**Goal of the exercise**
In the entries below, find each line with the string "computer" and copy it.

**Given records**
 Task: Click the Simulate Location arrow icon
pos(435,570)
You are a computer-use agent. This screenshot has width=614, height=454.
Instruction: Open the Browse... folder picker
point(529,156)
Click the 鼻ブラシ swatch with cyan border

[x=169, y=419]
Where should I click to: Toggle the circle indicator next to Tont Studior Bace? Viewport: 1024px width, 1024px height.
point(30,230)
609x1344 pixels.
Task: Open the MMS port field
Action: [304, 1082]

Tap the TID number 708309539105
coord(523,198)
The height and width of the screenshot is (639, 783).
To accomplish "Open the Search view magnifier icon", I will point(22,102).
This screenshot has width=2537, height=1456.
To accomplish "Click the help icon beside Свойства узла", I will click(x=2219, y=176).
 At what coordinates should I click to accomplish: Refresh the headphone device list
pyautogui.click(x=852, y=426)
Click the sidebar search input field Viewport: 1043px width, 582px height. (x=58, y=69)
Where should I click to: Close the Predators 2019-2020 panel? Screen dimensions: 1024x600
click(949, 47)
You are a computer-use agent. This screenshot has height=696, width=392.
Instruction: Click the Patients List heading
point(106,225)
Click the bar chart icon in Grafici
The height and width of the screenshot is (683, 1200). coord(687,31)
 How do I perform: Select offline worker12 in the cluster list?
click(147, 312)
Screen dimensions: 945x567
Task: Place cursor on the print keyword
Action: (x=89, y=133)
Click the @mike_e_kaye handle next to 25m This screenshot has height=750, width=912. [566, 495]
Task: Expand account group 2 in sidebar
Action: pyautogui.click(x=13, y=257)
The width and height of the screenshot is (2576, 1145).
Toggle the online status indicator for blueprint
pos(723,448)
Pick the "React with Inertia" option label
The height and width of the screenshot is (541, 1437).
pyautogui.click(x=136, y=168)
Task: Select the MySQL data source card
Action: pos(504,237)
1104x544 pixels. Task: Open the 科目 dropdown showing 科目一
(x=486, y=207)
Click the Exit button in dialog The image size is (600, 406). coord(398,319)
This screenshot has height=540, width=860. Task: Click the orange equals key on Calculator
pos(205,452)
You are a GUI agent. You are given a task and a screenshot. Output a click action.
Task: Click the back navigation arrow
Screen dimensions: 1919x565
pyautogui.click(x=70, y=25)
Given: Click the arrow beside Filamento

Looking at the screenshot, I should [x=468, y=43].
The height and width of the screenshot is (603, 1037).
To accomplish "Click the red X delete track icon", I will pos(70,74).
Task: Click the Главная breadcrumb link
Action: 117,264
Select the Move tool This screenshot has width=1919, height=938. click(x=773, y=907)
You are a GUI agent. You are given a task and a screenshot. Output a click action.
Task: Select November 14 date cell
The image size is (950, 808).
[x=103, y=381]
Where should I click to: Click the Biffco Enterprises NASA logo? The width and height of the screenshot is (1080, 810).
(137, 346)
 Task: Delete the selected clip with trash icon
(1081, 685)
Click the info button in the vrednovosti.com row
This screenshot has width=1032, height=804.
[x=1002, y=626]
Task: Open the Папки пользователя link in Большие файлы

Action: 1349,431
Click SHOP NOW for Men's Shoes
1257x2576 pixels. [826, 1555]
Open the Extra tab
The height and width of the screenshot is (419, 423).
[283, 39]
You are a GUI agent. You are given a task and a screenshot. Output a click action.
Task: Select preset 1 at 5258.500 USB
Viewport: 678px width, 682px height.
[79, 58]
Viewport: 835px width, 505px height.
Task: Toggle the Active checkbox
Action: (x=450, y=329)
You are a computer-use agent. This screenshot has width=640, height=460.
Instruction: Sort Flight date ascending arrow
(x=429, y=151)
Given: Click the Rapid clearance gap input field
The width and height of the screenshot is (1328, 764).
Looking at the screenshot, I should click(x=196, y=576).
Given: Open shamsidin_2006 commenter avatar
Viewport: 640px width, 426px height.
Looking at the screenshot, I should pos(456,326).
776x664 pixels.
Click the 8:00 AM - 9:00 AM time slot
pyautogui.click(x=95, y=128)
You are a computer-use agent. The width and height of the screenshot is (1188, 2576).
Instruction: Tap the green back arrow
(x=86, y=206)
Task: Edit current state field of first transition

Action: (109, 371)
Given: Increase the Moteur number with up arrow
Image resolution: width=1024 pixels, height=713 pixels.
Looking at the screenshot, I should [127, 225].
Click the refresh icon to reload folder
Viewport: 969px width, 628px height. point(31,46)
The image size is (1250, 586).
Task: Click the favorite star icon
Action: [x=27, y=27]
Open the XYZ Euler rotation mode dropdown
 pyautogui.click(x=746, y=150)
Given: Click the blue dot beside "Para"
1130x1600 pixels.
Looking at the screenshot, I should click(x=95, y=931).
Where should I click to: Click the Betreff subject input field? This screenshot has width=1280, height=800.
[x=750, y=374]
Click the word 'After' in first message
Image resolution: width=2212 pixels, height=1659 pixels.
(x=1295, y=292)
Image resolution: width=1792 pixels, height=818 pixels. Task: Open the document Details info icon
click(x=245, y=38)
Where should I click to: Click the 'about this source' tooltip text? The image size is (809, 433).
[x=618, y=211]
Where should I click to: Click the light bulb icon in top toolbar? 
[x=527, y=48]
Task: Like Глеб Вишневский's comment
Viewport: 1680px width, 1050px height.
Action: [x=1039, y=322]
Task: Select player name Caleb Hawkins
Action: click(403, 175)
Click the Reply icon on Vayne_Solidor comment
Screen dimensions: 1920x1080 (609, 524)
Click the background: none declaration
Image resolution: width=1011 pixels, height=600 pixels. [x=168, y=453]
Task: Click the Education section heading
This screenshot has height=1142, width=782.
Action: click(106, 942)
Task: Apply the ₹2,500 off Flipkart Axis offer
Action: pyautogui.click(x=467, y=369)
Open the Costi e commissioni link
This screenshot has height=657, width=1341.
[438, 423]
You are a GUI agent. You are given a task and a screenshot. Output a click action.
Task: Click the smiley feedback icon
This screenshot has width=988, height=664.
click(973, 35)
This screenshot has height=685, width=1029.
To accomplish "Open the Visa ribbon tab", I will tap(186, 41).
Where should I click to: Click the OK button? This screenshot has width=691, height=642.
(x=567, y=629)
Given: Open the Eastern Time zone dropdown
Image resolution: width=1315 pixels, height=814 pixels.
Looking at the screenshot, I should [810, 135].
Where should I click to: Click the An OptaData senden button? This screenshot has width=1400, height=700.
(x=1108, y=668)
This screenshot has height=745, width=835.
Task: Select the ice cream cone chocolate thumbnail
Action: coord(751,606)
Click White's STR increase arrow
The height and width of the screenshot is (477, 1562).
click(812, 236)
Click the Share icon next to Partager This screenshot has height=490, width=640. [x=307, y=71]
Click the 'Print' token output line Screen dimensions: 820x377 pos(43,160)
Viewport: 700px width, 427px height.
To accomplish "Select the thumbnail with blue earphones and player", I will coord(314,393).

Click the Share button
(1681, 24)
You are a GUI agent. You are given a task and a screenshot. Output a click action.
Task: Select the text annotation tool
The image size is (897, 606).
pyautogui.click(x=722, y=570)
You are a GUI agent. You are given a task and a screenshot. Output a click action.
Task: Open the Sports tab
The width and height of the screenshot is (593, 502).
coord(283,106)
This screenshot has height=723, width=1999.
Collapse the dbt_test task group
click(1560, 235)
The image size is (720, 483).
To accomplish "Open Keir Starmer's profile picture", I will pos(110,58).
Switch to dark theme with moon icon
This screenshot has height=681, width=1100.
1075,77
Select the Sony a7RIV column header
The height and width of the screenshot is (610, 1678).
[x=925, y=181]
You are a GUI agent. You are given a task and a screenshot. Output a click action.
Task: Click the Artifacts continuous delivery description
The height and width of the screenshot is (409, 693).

**Solution for this problem**
You are a computer-use agent. This screenshot has width=614, height=454.
You are a computer-use agent. This screenshot has height=696, width=392.
You are a computer-use agent. This screenshot has width=640, height=460.
You are a computer-use agent. The width and height of the screenshot is (1188, 2576).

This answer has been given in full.